Mayor Michael Nutter is set to hold news conference with religious leaders.
To counter anti-Muslim advertisements on SEPTA buses, Mayor Michael Nutter is speaking out and a coalition of organizations are putting up a billboard promoting interfaith understanding.
Nutter and religious leaders plan to hold a new conference at 1 p.m. Tuesday at Love Park. The Interfaith Center of Philadelphia has launched a Dare to Understand public messaging campaign with a website and petition and plans for a billboard in Philadelphia.
The effort comes after the public transportation agency decided not to appeal a judge’s decision that the American Freedom Defense Initiative could run advertisements which state "Islamic Jew Hatred: It's in the Quran" and show a picture of Hitler meeting with an Islamic leader in the 1940s.
SEPTA will also tighten its advertisement standards to prohibit such advertisements in the future, according to the agency.
A coalition of organizations launched the counter campaign on Friday and are planning to spread their message on social media and in public space, including the billboard along the I-76 Schuylkill Expressway, according to Abby Stamelman Hocky, director of the Interfaith Center, which is coordinating the effort.

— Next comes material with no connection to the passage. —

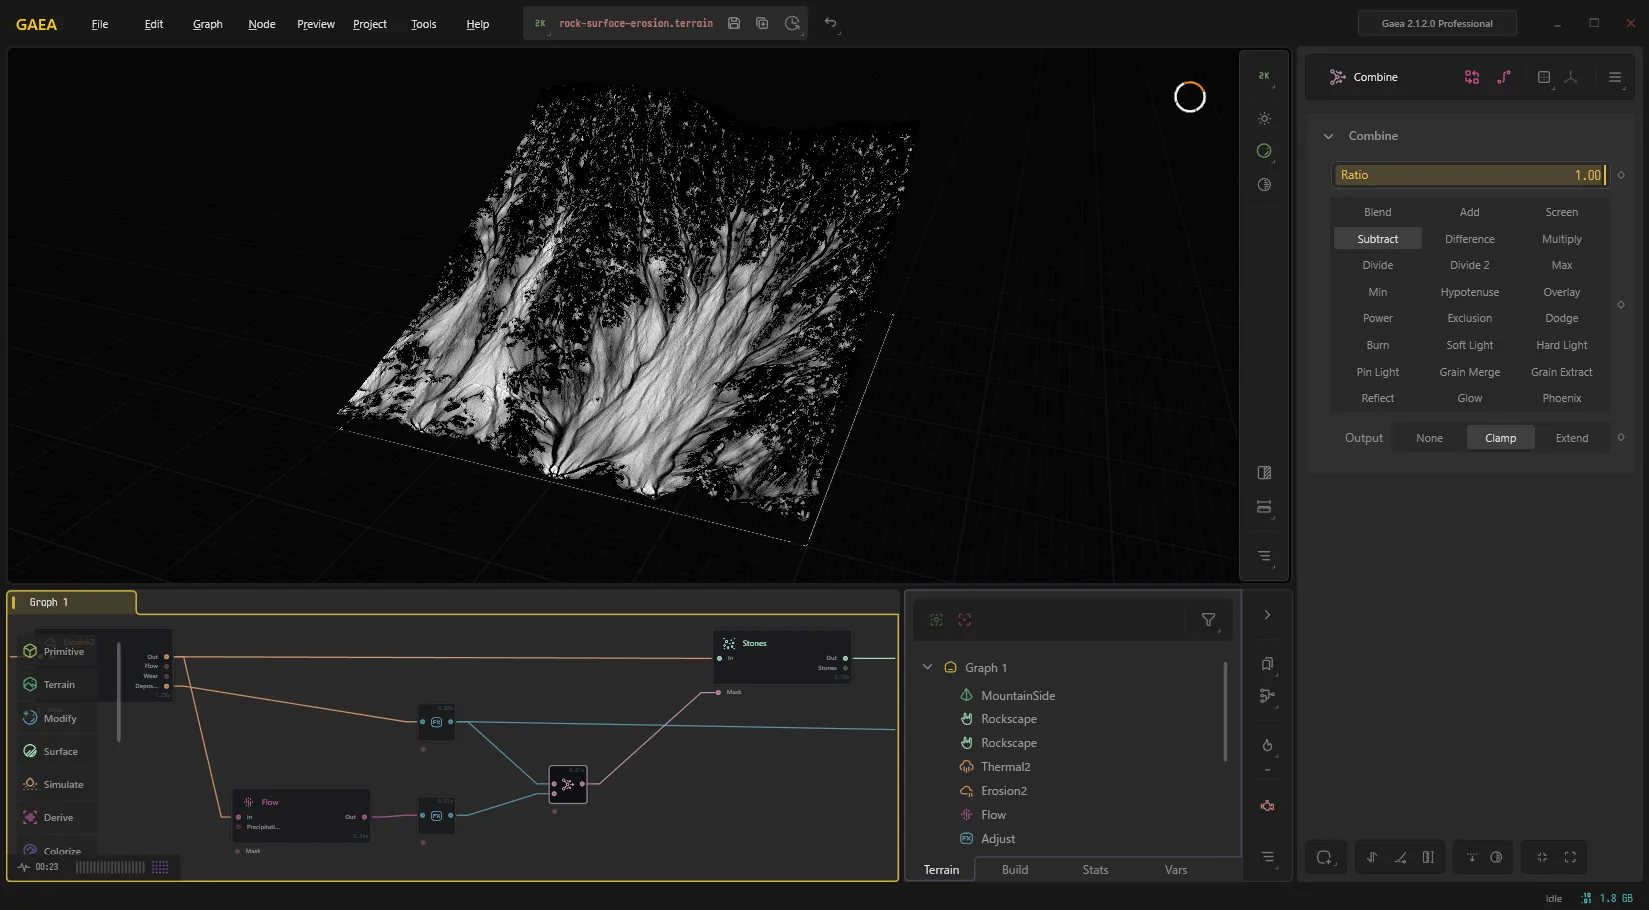Open the viewport sun lighting icon
Viewport: 1649px width, 910px height.
coord(1264,119)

The center is going to use the campaign as a way for “people of all faith traditions” to share ways “they would like to be understood and ways they have been misunderstood and a way to stand together and say we’re not going to believe any statements that people make about Jews, Muslims, Christians,” said Hocky. The aim is “not talking about one another but talking with one another and getting to know one another.”

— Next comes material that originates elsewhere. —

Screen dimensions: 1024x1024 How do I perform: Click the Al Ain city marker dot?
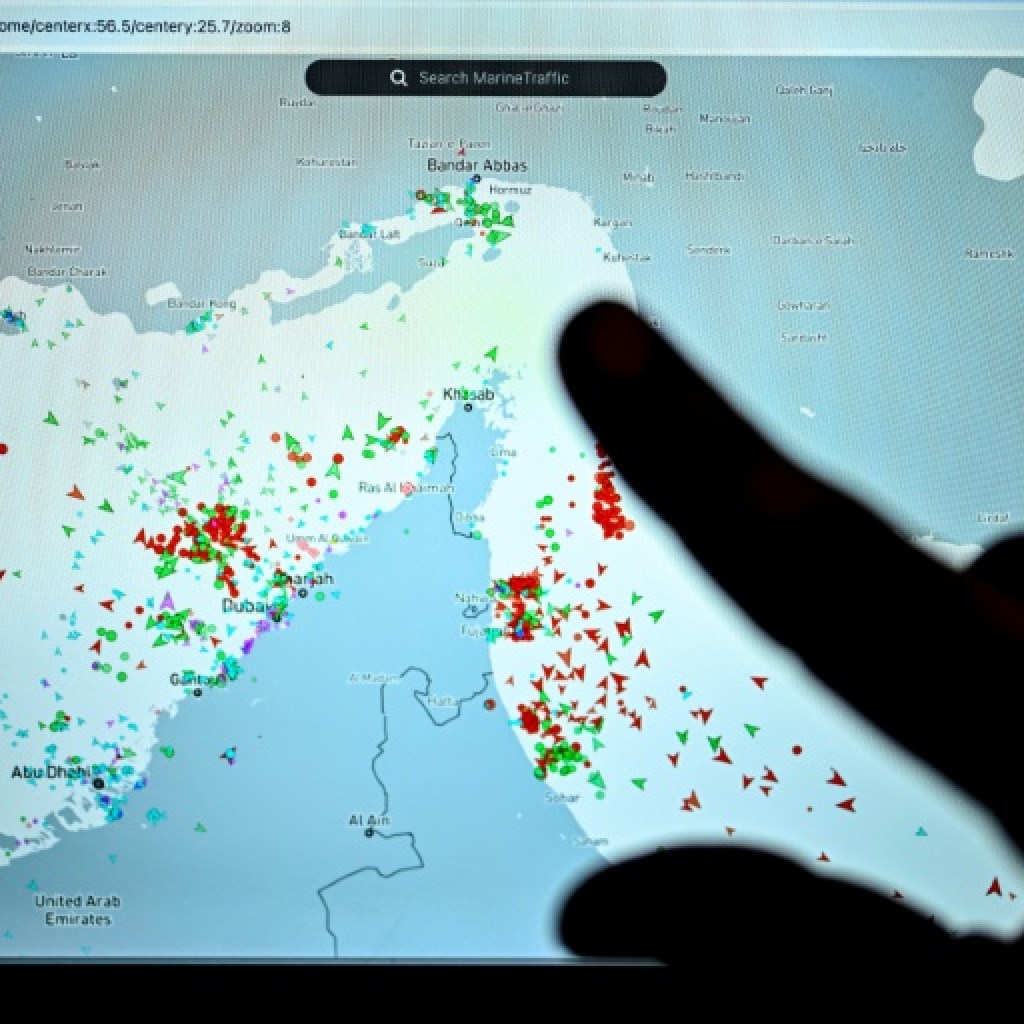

She said she hopes this serves “as a teachable moment,” and that the campaign will mitigate any potential backlash toward Jews or Muslims.
The American Freedom Defense Initiative purchased the advertisements for $30,000 and they will run on the sides of 84 buses for one month, according to SEPTA. The group has won court battles and run its ads in Washington D.C., New York and San Francisco.
"We were responding to anti-Semitic, anti-Israel ads that ran in major cities across the country," Pamela Geller, the founder of the organization, said in an email to the Exponent after the judge issued its ruling earlier this month. "Lies must be countered with the truth."
The Jewish Community Relations Council of the Jewish Federation of Greater Philadelphia sent a letter to rabbis on Sunday alerting them to the advertisements and explaining that the organization saw the message as a distortion of the facts.
“The substance of these ads and the claim the Koran is anti-Semitic is really just not fair and not accurate,” said Adam Kessler, director of JCRC. ”We know that all ancient texts — Jewish, Christian and Muslim — can contain negative references to the so-called non believers.”
He added, “The stereotyping of Muslims in these bus ads is something Jews should be particularly sensitive to as we suffered under this same kind of negative stereotyping for millennia."